Amerisure Ins. Co. v. Laserage Technology Corp.

Decision Date10 March 1998
Docket NumberNo. 96-CV-6313.,96-CV-6313.
Citation2 F.Supp.2d 296
PartiesAMERISURE INSURANCE COMPANY, and Michigan Mutual Insurance Company, Plaintiffs, v. LASERAGE TECHNOLOGY CORPORATION, Cirqon Technologies Corporation, Arthur O. Capp, Jr., Stephen L. Capp, Kalman Zsamboky and Zecal Incorporated, Defendants.
CourtU.S. District Court — Western District of New York

Reynolds E. Hahn, Petrone & Petrone, P.C., Rochester, NY, Shaun McParland Baldwin, Dawn Midkiff, Daniel R. Formeller, Andrea J. McIntyre, D.J. Dartorio, Tressler, Soderstrom, Maloney & Priess, Chicago, IL, for Plaintiffs.

Joseph B. Rizzo, Gallo & Iacovangelo, Rochester, NY, Robert I. Schwimmer, Richard R. Winter, Sarah E. Pace, McBride, Baker & Coles, Chicago, IL, for Defendants Laserage Technology Corp., Cirqon Technologies Corp., Arthur O. Capp, Jr., Stephen L. Capp.

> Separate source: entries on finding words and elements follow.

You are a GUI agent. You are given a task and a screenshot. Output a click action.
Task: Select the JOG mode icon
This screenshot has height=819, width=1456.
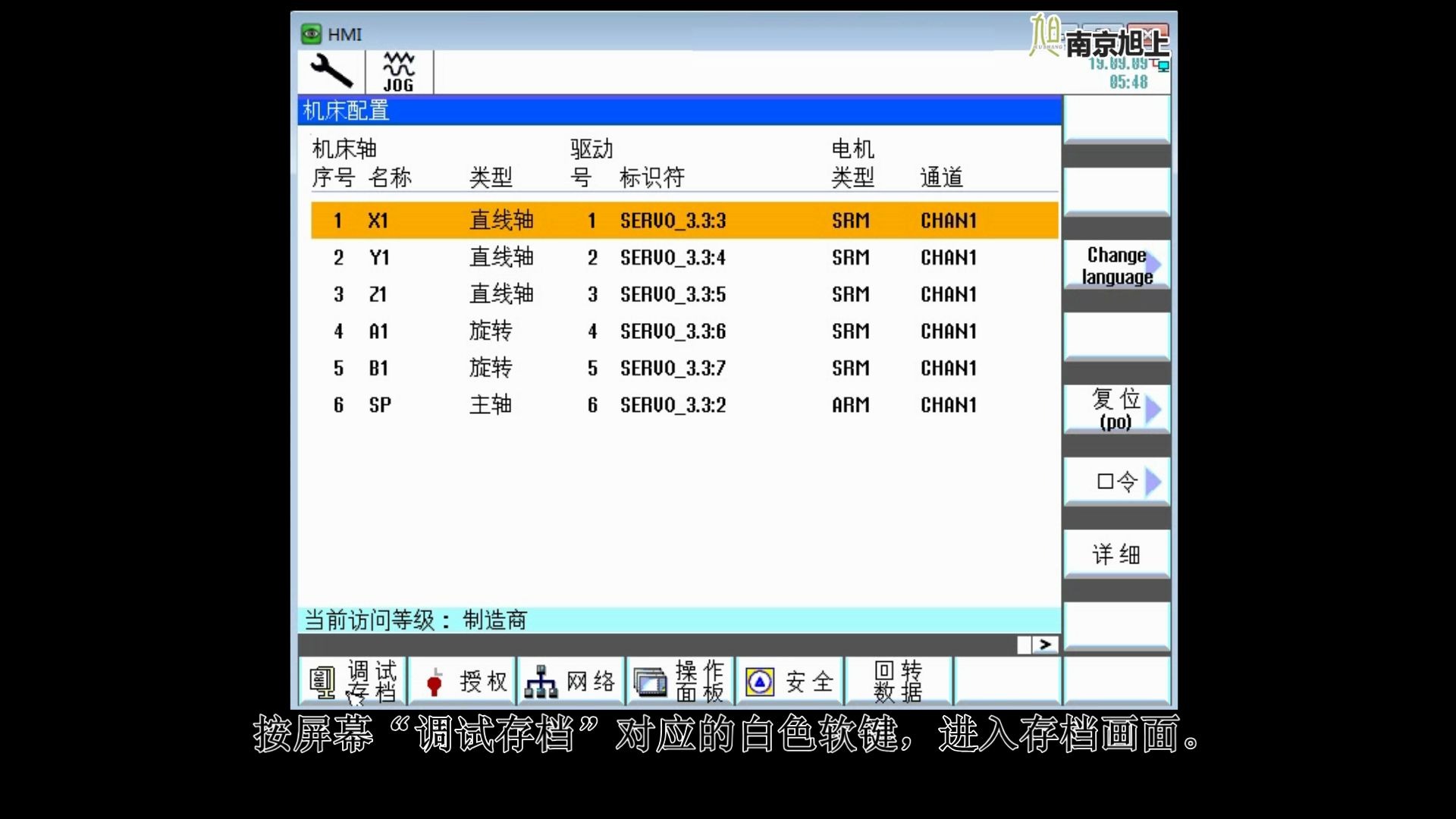point(400,71)
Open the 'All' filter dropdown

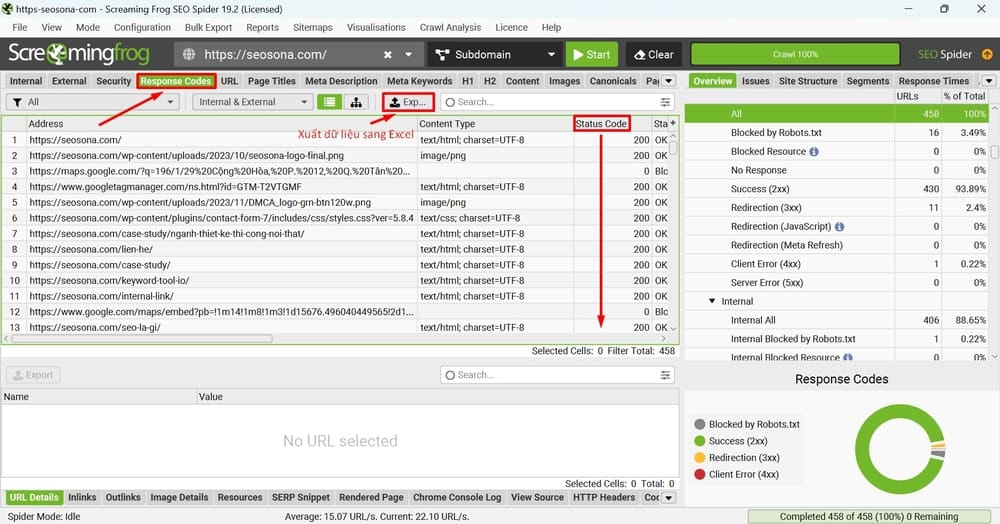click(x=92, y=102)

Samuel G. Brundage, Johnson, Mullan, Brundage & Keigher, Rochester, NY, Howard G. Sloane, Jonathan D. Thier, Cahill, Gordon & Reindel, New York, NY, for Defendants Kalman Zsamboky, Zecal Inc.

DECISION AND ORDER

SIRAGUSA, District Judge.

This is an action involving the interpretation of two commercial general liability insurance policies. The plaintiffs seek a declaration that they are not obligated to provide a defense to the defendants, who were sued in an underlying case previously filed in this Court entitled Kalman Zsamboky and Zecal, Inc. v. Laserage Technology, Corp., Cirqon Technologies Corp., Arthur O. Capp, Jr. and Stephen L. Capp (95-CV-6332). The following motions are before the Court:

1. Motion [72-1] by the plaintiff Amerisure for summary judgment against Laserage and Cirqon;

2. Motion [69-1] by the plaintiff Amerisure for summary judgment against Arthur O. Capp, Jr. and Stephen L. Capp;

3. Motion [68-1] by the plaintiff Michigan Mutual for summary judgment against Laserage, Cirqon, Arthur O. Capp, Jr. and Stephen L. Capp;

4. Motion by Amerisure to bifurcate [71-1] and/or stay the counterclaim [71-2] or, in the alternative, for summary judgment as to those claims [71-3];

5. Motion [93] by Amerisure to strike references to certain extrinsic materials;

6. Motion [110] by Laserage, Cirqon, Arthur Capp and Stephen Capp for default judgment on their counterclaim;

7. Motion [112] by Amerisure and Michigan Mutual for leave to file their answer to defendants' counterclaim, instanter, to conform with the evidence; and

8. Motion [126] by Laserage, Cirqon, Arthur Capp and Stephen Capp for reconsideration of this Court's Order [124-1], denying these defendants' motion for leave to supplement their summary judgment briefs. Oral argument on motions 1-5 above was heard on February 5, 1998.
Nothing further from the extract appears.